The competition, which brings together teams of 18 surveyors from each country Nov. 13-16 in Northern Virginia, is organized by the Beijing Municipal Federation of Trade Unions in China, the National Society of Professional Surveyors (NSPS) in the U.S., and the America and China International Foundation.
The surveying teams will compete both in the field and through a written test. The field exercise, originally planned on the National Mall to culminate in measuring a point at the top of the Washington Monument, was moved due to inclement weather to the National Geodetic Survey’s Corbin Training Center in Woodford, Va.
According to Qiang Fu, market manager, Trimble is supporting the event together with its local dealer, Keystone Precision Instrument, by supplying all of the competition’s necessary equipment, along with a first-day tutorial for all participants. The Trimble S7 Robotic Total Station, Trimble TSC7 Controller, Trimble R10-2 Integrated GNSS System and Trimble DiNi Level are just a few of the instruments participants will utilize throughout the competition.
“Every year, the Beijing Municipal Federation of Trade Unions sponsors competitions for various trade professions to build relationships and understanding between China and other countries,” Fu said. “This year, they decided to involve geospatial surveyors in the United States.”
For the competition, groups of three surveyors from each country’s team will work on the field component and use their skills to determine a point known only to the judges.
In consideration of the differentials between the various types of surveying conducted in both the U.S. and China, the underlying basis of this week’s competition focuses on surveying activities common to both teams, according to details from the NSPS. The written portion of the competition consists of 100 short-answer questions previously agreed upon by Chinese and U.S. delegation leaders.
Also helping with the event from Trimble are Chip Berniard (technical sales NE USA/Canada) and Hughes Chen (software support). Chris Guagliardo (support specialist and certified trainer) is assisting from Keystone Precision Instrument.

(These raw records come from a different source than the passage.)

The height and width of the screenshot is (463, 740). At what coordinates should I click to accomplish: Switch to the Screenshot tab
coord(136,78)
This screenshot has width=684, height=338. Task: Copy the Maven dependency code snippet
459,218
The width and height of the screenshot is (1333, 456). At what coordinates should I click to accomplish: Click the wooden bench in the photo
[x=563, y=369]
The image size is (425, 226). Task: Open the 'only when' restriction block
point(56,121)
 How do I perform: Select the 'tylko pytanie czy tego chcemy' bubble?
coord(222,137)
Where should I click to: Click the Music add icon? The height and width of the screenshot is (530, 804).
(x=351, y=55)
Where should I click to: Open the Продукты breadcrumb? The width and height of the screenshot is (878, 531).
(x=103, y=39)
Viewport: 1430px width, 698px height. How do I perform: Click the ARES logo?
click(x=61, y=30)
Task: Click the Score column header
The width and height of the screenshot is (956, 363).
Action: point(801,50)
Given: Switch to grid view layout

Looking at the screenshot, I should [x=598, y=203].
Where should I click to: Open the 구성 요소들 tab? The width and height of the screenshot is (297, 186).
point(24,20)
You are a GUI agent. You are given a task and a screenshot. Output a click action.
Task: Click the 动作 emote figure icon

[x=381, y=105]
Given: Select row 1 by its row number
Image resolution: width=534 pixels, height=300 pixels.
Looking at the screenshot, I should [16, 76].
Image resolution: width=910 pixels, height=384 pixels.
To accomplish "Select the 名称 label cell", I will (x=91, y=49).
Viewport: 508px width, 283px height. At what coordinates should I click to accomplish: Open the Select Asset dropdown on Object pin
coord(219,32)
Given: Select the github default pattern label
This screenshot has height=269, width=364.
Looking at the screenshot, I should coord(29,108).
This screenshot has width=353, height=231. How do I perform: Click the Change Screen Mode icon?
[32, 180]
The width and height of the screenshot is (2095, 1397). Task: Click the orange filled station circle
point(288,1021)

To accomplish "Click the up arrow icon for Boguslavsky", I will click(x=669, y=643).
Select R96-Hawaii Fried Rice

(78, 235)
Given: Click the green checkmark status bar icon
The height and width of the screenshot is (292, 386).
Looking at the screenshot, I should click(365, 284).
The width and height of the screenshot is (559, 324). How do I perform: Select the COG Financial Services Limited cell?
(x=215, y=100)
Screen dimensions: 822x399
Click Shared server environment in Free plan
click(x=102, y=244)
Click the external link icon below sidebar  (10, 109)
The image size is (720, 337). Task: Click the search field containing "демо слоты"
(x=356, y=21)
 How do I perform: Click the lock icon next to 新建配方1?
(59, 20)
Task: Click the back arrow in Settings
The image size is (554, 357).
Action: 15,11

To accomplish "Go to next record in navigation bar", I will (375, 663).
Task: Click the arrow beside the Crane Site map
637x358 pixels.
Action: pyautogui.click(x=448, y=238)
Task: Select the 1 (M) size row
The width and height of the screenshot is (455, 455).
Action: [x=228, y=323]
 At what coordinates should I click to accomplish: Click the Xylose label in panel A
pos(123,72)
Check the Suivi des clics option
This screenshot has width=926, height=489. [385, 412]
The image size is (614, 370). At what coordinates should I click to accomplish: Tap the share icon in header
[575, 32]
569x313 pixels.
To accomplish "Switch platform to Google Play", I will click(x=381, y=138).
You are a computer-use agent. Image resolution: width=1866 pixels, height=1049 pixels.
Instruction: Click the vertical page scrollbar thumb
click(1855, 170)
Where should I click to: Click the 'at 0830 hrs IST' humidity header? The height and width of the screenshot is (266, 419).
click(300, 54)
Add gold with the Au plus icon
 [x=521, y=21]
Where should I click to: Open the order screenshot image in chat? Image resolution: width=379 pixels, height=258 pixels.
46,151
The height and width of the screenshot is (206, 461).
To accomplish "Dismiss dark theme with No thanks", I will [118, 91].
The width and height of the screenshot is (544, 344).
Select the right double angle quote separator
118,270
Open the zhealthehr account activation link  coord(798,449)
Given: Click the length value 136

Below are brief descriptions of three “field” surveying aspects of the competition. Note: there is no particular order in which each team must accomplish them:
- Leveling - The most accurate methodology for the determination of the difference in height between two points. The procedure requires a leveling instrument and, generally, two graduated level staffs. A team of three surveyors will choose what it considers to be the most efficient way to perform these measurements. The three survey control marks selected in the area of the competition have very accurate data published for them and will be used as the starting and ending points from which each team will determine the height for their new point.
- Traverse - This measurement process requires the use of a total station and at least one range pole with a glass reflector. The traverse technique will allow each team to determine the horizontal coordinates – latitude and longitude and UTM values – for their new point by measuring angles and distances from the three survey control marks. They each have high accuracy horizontal positions already published.
- GNSS - These measurements will showcase each team’s ability to utilize the network of Global Navigation Satellites to independently determine the latitude, longitude and ellipsoid height of their new point. The teams will be provided with at least two methods to accurately perform positioning with a GNSS receiver to validate the horizontal coordinates as previously determined by traverse and height as performed by the leveling. Each team will have a dual frequency GNSS receiver and be provided with access to the Trimble regional real-time network, as well as the option of checking those values by submitting their GNSS observations to the National Geodetic Survey's Online Positioning User Service (OPUS).